▶ Records to process:
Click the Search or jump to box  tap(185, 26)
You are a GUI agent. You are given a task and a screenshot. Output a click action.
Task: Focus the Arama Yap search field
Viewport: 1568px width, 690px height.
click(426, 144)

▶ Challenge: Copy every line of the material above, requests included, and multiply each coordinate in the answers by 1.15, rounding to the nearest whole number with halves rounded up.

▶ Expected output:
Click the Search or jump to box  tap(213, 30)
You are a GUI agent. You are given a task and a screenshot. Output a click action.
Task: Focus the Arama Yap search field
Viewport: 1568px width, 690px height.
click(490, 166)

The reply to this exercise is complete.